== Exercise description ==
When you reach the line with "Given: Click the" in the records below, begin transcribing exactly and continue up to and including the line with "The image size is (1461, 980).", leaving out every picture.

(Screenshot grounding data)
■ ■ ■
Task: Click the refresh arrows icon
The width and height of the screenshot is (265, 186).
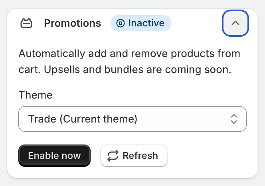Action: (113, 156)
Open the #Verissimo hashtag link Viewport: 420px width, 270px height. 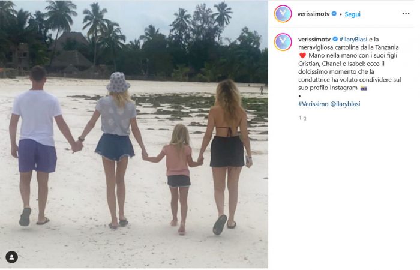[313, 104]
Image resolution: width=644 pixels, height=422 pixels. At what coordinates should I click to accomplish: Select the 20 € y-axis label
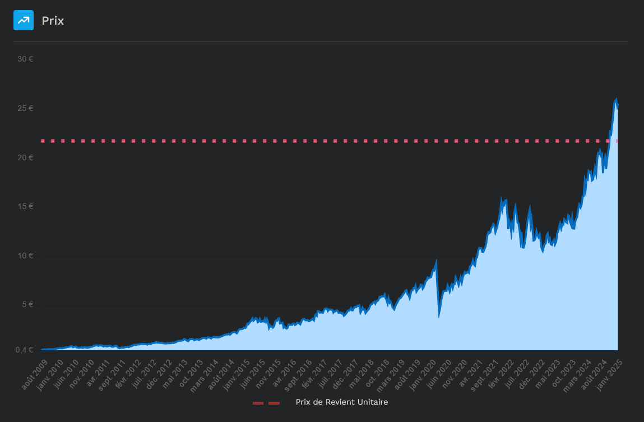(24, 157)
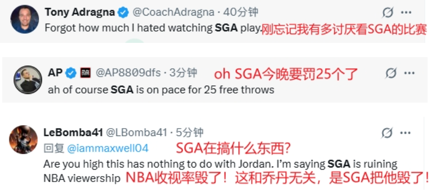Click the 5分钟 timestamp on LeBomba41's tweet

click(x=189, y=133)
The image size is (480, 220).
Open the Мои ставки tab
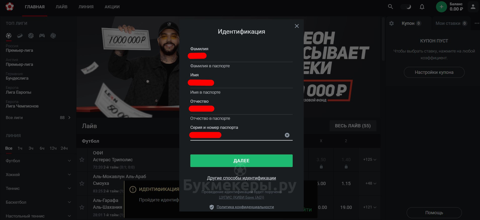451,23

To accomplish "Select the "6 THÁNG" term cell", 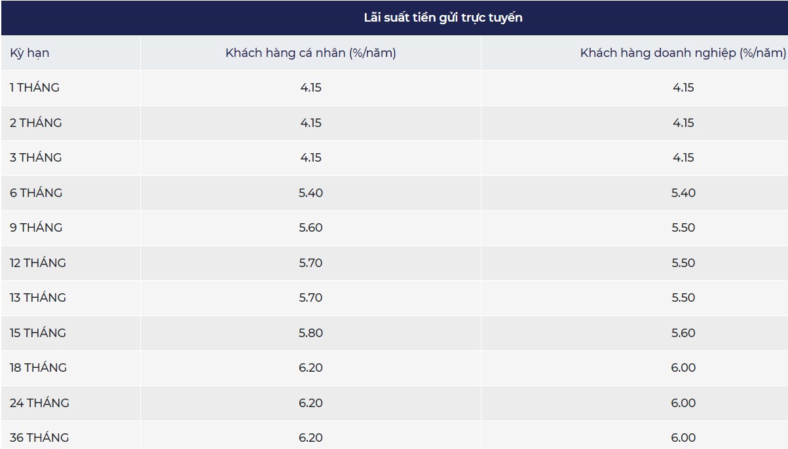I will tap(36, 193).
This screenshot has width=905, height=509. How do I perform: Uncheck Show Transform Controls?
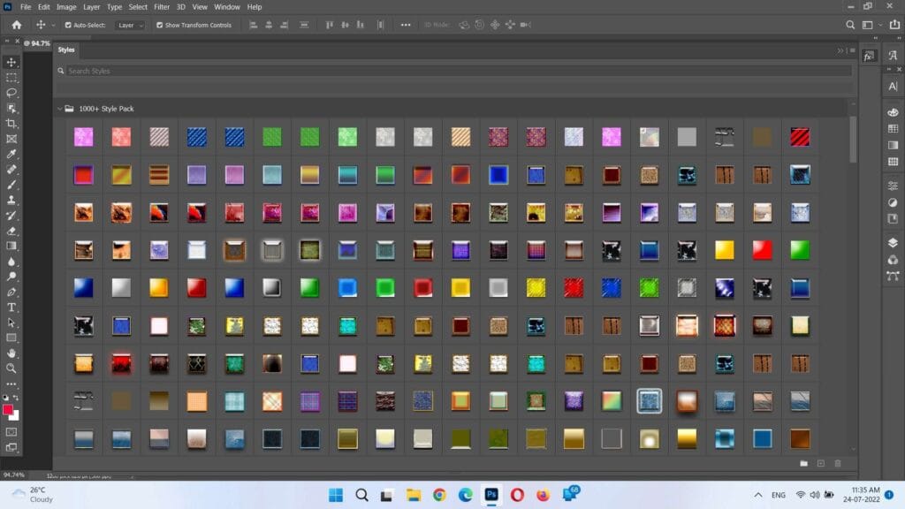click(159, 25)
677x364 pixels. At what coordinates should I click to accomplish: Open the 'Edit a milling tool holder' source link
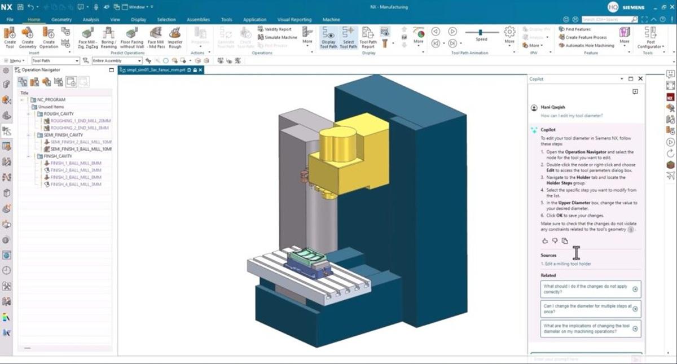pos(567,264)
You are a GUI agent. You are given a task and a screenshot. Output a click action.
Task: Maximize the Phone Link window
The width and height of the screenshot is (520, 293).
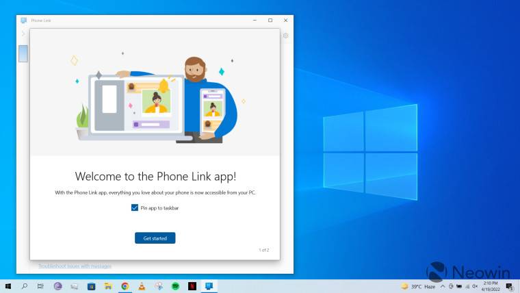[270, 21]
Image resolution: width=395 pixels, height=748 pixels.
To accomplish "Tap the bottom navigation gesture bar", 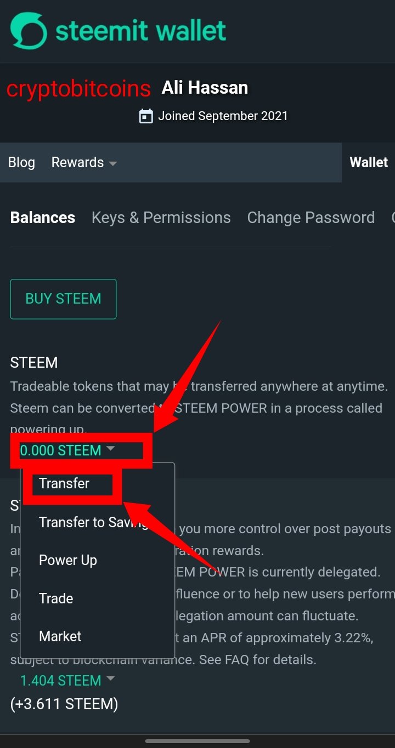I will (198, 741).
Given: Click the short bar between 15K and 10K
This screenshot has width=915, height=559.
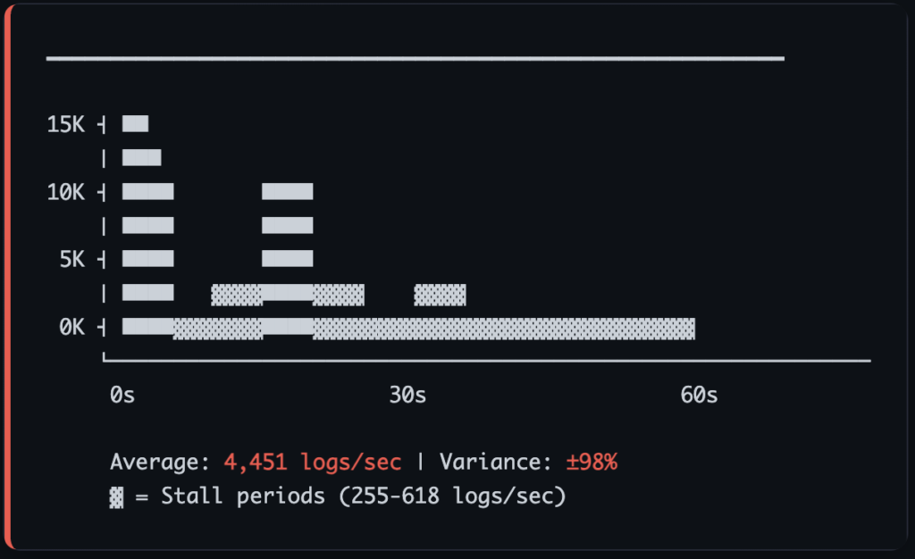Looking at the screenshot, I should [x=142, y=158].
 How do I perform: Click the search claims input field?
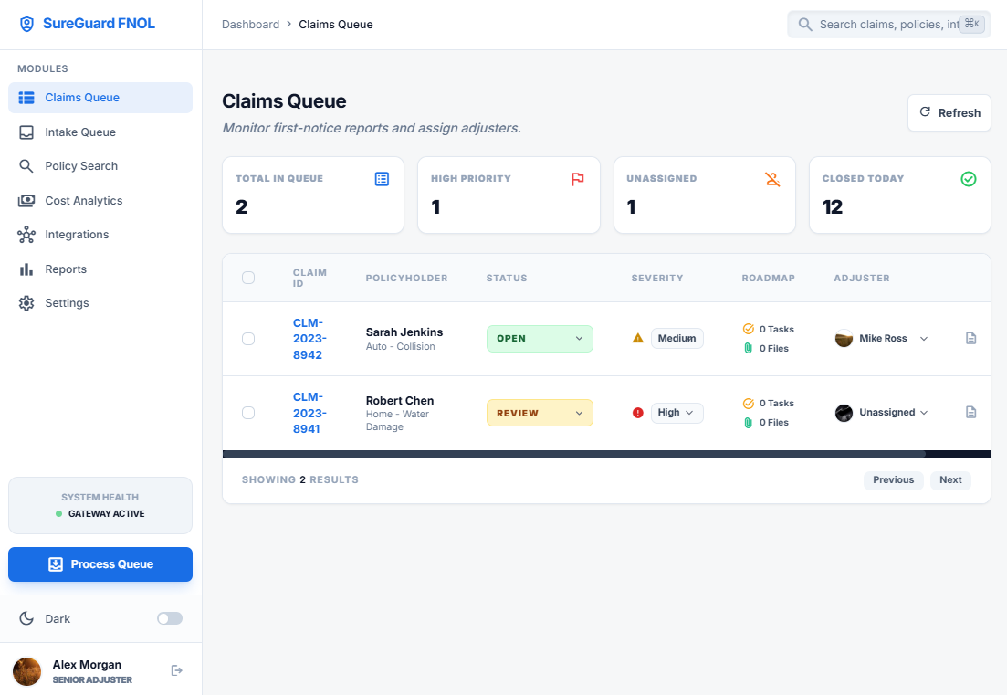[886, 25]
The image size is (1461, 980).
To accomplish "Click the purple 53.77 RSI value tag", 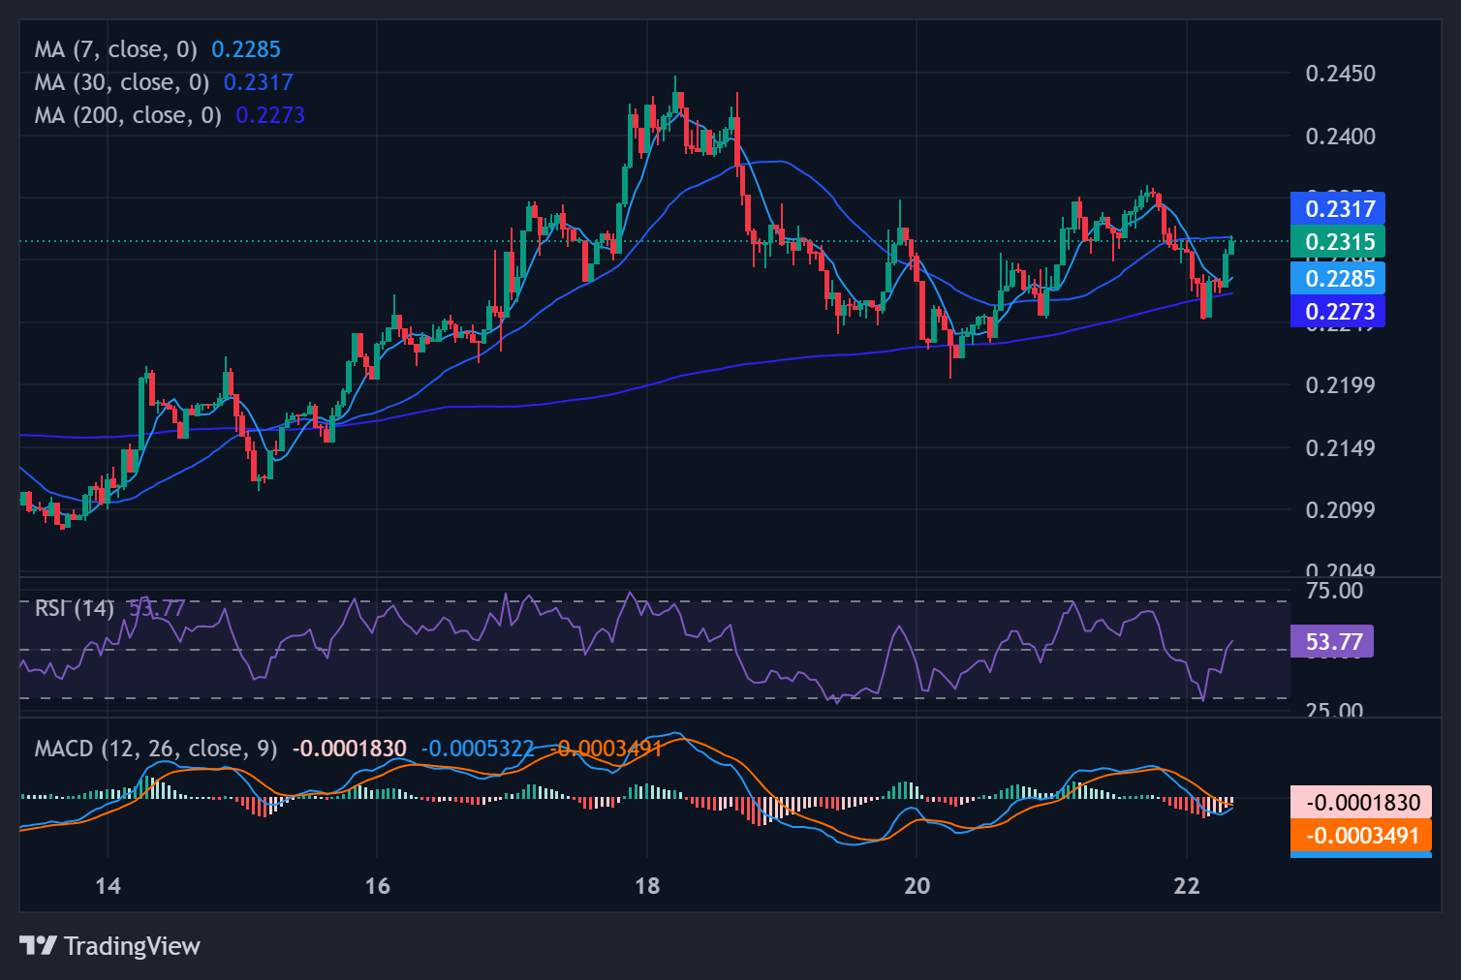I will pyautogui.click(x=1333, y=642).
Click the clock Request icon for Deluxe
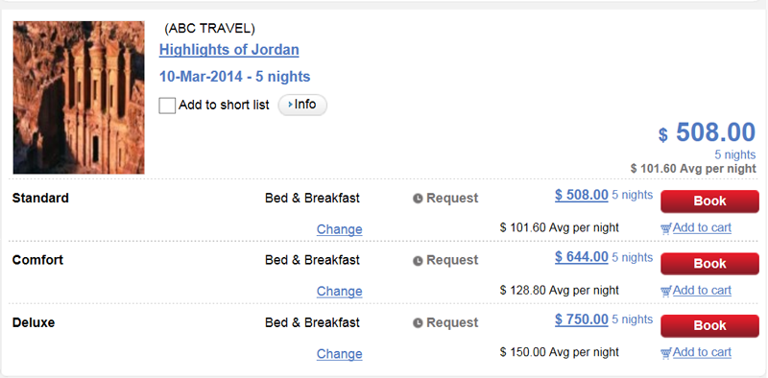This screenshot has width=768, height=378. click(418, 323)
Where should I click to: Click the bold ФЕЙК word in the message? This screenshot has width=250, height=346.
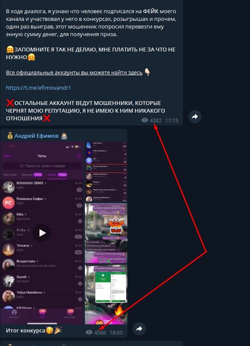click(x=150, y=11)

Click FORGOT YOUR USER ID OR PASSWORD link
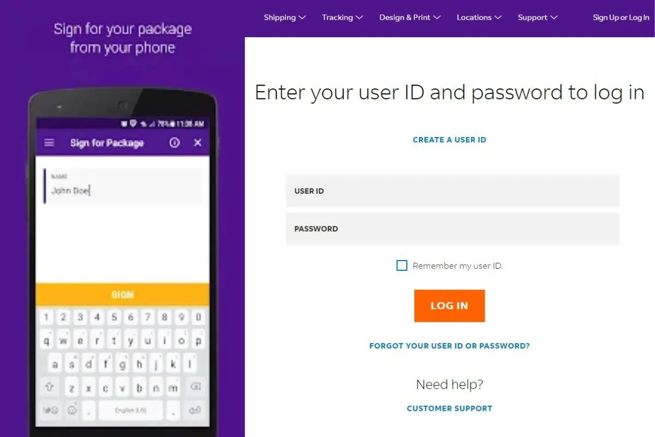[x=449, y=345]

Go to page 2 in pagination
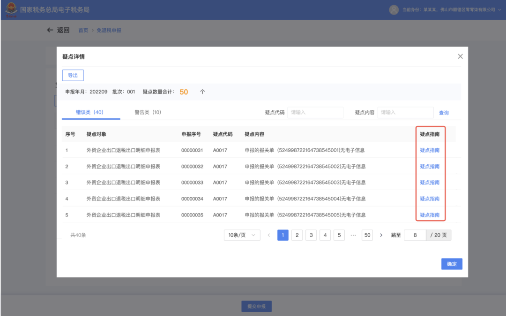297,235
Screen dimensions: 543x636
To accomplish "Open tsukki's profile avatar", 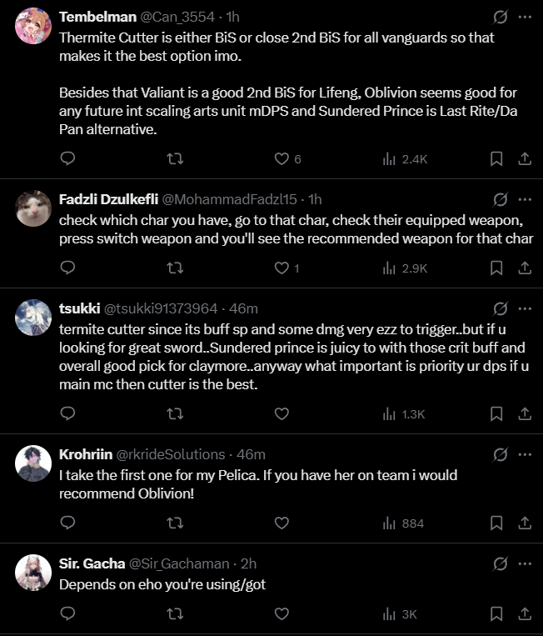I will click(33, 318).
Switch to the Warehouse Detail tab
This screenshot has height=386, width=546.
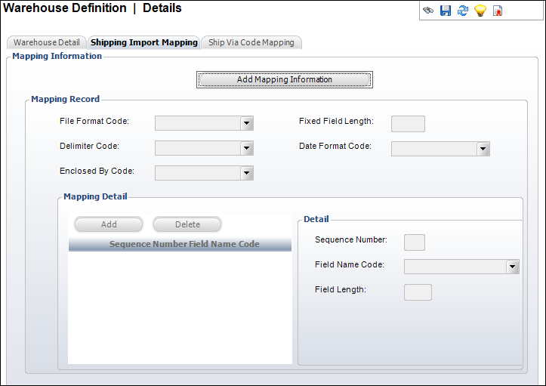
■ ■ ■
== Result of the exercise ==
Given: Click the short bar between 15K and 10K
This screenshot has width=915, height=559.
Looking at the screenshot, I should [x=142, y=158].
 How do I perform: Click the search claims input field?
[886, 25]
The image size is (1461, 980).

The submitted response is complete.